Pennsylvania currently has 51 requests to boost premium plans by 10% or more in 2016. It probably shouldn't come as a surprise, but Assurant's Time Insurance Co. is again the high-water mark, with requests for an increase of 61% from its 2015 rate for select plans.
Last year was Assurant's first foray into the individual markets after sitting out the initial Obamacare rollout, and the fairly obvious lesson to take from its price hike requests is that it didn't have a very good bead on what type of demographic it expected to sign up in 2015. Looking at all 50 states, Assurant's Time Insurance Co. led in requesting the largest premium hike in a number of states.
Why are premium prices expected to soar?
One of the most common reasons you'll see insurance companies requesting premium rate hikes in 2016 is the rise of expensive targeted therapies and specialty medicines.
Gilead Sciences' (NASDAQ: GILD) Harvoni, for example, provides a functional cure for genotype 1 hepatitis C -- a disease that affects an estimated 180 million people worldwide per the World Health Organization. Genotype 1 comprises about 70% of all cases. Harvoni may be convenient and a major step forward in both quality of care and efficacy, but it also costs $1,125 wholesale per once-daily pill for what's often a 12-week treatment course. That works out to $94,500 out of pocket for insurers and/or consumers for a typical course of treatment. Gilead has struck a handful of long-term supply deals recently that resulted in substantial discounts for the pharmacy-benefit managers and insurers involved, but the growing focus on targeted and specialized therapies could make it tough for insurers to control rate hikes moving forward.

§ **Data provided**

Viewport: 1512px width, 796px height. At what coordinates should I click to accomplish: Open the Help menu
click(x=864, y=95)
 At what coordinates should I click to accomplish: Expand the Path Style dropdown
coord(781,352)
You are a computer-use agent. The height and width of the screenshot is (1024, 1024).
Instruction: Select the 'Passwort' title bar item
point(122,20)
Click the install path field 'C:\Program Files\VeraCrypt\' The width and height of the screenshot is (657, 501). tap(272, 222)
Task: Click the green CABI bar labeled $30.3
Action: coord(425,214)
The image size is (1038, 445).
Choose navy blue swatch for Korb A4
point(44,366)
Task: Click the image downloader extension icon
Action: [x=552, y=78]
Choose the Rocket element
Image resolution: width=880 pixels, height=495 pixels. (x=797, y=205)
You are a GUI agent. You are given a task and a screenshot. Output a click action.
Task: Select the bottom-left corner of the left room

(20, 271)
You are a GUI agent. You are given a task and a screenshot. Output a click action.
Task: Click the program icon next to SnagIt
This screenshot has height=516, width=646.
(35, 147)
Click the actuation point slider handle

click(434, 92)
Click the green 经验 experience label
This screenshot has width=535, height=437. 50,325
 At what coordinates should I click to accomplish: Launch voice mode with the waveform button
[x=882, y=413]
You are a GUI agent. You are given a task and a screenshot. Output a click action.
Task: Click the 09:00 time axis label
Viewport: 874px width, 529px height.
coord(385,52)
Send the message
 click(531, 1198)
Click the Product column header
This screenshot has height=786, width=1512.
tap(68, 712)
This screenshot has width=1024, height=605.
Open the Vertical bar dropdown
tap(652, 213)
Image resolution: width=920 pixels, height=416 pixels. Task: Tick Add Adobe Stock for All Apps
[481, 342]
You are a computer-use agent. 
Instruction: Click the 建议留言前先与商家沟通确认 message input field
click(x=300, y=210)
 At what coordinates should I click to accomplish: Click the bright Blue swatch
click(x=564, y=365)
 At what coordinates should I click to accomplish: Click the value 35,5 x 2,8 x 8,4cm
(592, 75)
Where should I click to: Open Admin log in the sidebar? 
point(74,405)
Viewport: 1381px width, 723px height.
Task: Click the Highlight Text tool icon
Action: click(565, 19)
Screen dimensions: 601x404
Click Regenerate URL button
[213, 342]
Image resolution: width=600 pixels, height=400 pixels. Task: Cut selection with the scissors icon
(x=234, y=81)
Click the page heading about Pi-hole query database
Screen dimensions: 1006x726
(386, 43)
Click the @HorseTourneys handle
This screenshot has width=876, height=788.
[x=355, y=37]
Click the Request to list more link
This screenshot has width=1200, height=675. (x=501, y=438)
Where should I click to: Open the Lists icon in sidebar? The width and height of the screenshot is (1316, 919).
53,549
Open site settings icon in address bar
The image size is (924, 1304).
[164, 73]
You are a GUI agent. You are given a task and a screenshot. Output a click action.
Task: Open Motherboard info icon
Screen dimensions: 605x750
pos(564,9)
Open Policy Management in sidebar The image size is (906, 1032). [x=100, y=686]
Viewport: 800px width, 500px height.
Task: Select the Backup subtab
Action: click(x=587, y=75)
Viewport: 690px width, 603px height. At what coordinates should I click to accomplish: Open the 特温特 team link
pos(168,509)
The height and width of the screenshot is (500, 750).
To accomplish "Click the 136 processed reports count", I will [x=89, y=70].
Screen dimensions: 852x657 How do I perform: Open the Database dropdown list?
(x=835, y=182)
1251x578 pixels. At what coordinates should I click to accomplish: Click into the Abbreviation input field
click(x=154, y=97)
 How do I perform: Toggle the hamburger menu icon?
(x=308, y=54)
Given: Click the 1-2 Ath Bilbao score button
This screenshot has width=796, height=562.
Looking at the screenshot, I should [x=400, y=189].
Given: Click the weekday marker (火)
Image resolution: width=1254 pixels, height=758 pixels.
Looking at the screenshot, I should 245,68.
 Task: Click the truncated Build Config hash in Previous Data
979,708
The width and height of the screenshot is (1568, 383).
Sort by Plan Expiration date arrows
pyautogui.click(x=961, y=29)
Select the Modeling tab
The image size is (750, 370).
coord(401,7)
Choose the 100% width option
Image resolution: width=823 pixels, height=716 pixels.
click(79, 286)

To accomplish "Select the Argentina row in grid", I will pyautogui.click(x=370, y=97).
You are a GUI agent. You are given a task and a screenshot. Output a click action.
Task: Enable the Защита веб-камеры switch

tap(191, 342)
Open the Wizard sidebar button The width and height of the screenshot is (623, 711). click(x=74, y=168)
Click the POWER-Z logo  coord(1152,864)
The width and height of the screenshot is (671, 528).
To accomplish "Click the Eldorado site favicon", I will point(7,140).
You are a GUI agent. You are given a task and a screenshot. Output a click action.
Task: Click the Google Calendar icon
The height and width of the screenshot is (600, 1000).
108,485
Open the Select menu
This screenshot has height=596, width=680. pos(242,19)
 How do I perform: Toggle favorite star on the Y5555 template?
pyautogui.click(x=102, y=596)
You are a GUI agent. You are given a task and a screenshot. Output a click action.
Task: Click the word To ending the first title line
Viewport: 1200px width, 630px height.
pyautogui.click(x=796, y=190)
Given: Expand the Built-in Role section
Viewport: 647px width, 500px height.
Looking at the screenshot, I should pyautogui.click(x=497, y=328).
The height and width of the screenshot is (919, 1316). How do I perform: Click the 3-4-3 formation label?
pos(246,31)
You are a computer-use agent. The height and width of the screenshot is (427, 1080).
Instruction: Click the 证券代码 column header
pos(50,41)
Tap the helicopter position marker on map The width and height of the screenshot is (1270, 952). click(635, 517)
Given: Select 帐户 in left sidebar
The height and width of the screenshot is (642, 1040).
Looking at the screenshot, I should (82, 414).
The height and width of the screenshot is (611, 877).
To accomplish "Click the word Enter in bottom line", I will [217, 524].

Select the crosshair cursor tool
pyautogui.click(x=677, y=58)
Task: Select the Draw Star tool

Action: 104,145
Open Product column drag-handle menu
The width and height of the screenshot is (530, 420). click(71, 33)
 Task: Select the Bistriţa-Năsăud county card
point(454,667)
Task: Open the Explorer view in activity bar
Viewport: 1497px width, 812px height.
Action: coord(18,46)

§ **Exercise objective**
Continue the passage on the 2016 health insurance premium increases from the point where it stops, in the same style and tone.

§ **Exercise result**
Another big issue is whether the law's individual mandate is really doing the trick.
The mandate, in summary, requires consumers to purchase health insurance or face a penalty on their taxes. In 2014 the penalty was the greater of $95 or 1% of your annual modified adjusted gross income. In 2015 the penalty jumps to the greater of $325 or 2% of your modified AGI, and in 2016 it'll hit the greater of $695 or 2.5% of modified AGI.
In 2014, based on data from H&R Block, the average penalty was just $178. By comparison, the average bronze level plan across the country ran $307 in 2015. Comparing the two -- nearly $3,700 in premium costs, not including deductibles, versus a few hundred dollars in penalties -- demonstrates why young adults who are desperately needed to help offset the costs of sicker enrollees are probably not signing up as quickly as anticipated.
Things to keep in mind
Though it would appear that insurers have reasonable justifications for increasing their costs at a more sizable rate than in 2014 or 2015, there are some questions left to be answered.
For starters, as was mentioned above, insurers will have to justify their increases before their rate hikes are approved. In some instances, insurers' exorbitant requests will be merited; however, the prior two years of rate negotiations have demonstrated that this is rarely the case, and the final rate request is often lower than the initial proposed increase.
Also, consider that the release of data from the Obama administration doesn't include single-digit rate hikes or declines. This was merely a list of the double-digit premium increases and decreases on a state-by-state basis. Releasing the data this way can dramatize things a bit and make these increases appear worse than they really are.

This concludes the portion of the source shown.